Le pilier 1 (lutte contre le terrorisme et la restauration de l'intégrité du territoire) reçoit 18,49% des dépenses d'investissement, représentant 20,20 milliards F CFA en 2025. Quand au pilier 2, il lui est alloué 5,52% des dépenses d'investissement, soit 65,8 milliards F CFA, pour la réponse à la crise humanitaire. Avec zéro investissement prévu pour le pilier 4 consacré à la réconciliation nationale et la cohésion sociale.
Pour ce qui concerne l'allocation sectorielle des ressources budgétaires, l'analyse de la société civile montre que les secteurs sociaux de base (santé, éducation, environnement, eau potable, assainissement, protection sociale, Agriculture), y compris la sécurité, reçoivent une dotation budgétaire globale de 2 382,672 milliards F CFA, soit 61,03%. Le secteur de l'éduction vient en tête avec 774,676 milliards de francs CFA, soit 19,84% du budget 2025.
Imposer les grands producteurs agricoles, les grands éleveurs
Il est suivi par la santé, avec 392,979 milliards F CFA (10,07%,), l'« environnement, eau et assainissement », qui bénéficie de 175,306 milliards de francs CFA (4,49%) et le secteur agropastoral, doté de 157,175 milliards F CFA, soit 4,03%. Le secteur de la protection sociale reçoit 1,91% des dépenses totales du budget 2025, équivalent à un montant de 74,110 milliards F CFA. Enfin, 20,71% du budget de l'Etat sera affecté au secteur de la sécurité en 2025.
Ces dotations sectorielles sont deçà des engagements internationaux de l'Etat burkinabè qui recommandent que 15% de son budget national soit alloué à la santé, 10% à l'agriculture. Pour une meilleure exécution budgétaire, cette analyse citoyenne du ROSC-FP est assortie de recommandation. Il s'agit, entre autres, de la nécessité d'imposer les grands producteurs agricoles et des grands éleveurs et les agences immobilières qui gèrent souvent des baux locatifs pour les particuliers, d'intégrer la possibilité pour le contribuable rural de payer en nature (céréales ou animaux), de rationaliser les avantages fiscaux ou mesures fiscales dérogatoires en faveur du secteur minier.
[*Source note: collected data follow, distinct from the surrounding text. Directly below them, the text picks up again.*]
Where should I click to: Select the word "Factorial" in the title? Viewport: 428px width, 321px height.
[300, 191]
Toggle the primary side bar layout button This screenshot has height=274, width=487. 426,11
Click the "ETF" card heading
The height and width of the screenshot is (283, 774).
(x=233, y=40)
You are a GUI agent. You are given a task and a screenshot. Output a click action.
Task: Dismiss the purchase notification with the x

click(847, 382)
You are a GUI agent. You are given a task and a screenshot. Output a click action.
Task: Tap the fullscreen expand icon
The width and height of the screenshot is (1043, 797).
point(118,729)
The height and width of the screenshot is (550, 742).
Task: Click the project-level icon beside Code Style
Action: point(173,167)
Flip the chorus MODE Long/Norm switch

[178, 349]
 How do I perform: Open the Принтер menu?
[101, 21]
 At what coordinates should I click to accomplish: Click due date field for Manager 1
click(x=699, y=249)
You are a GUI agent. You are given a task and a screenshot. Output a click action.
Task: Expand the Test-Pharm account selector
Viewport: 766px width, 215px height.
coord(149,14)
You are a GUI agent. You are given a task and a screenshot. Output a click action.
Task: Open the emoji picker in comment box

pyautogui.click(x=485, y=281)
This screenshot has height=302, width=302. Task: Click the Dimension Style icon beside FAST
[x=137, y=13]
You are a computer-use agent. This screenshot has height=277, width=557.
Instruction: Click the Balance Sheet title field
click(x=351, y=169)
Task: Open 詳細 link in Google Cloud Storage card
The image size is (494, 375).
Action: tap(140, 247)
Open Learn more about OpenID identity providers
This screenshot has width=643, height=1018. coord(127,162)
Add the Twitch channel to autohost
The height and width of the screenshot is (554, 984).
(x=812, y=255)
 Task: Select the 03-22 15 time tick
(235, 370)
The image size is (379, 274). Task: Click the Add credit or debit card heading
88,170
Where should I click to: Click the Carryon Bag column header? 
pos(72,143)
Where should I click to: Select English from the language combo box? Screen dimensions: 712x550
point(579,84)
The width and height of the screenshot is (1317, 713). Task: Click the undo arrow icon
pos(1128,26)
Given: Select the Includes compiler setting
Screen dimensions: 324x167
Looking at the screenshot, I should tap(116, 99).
Le Réseau a également recommandé la rationalisation des ateliers / missions, la rationalisation de l'acquisition des véhicules pour l'administration par une gestion plus rigoureuse du parc automobile de l'État, la mise en place du parc des experts et officiels dédié aux déplacements des personnalités de l'État, la réduction des cortèges officielles, la rationalisation des charges de fonctionnement des EPE / EPA et sociétés d'Etat.
Au titre des priorités nationales, recommandation a été faite d'assurer une dotation conséquente au profit du Caisse Nationale d'Assurance Maladie Universelle (CNAMU) pour permettre la prise en charge effective des personnes vulnérables, la mise en oeuvre effective de la stratégie de réconciliation nationale et de promotion de la cohésion sociale, l'accroissement des parts budgétaires des secteurs sociaux (santé, éducation, AEPA, agriculture, protection sociale), le renforcement de la transparence et la redevabilité dans la gestion des fonds alloués aux secteurs prioritaires (sécurité et défense, santé, éducation, eau et assainissement, agriculture) et l'amélioration de l'accès aux données budgétaires ouvertes pour faciliter le suivi par les OSC, l'apurement de la dette intérieure afin de dynamiser les entreprises et renforcer leurs capacités d'investissement, etc.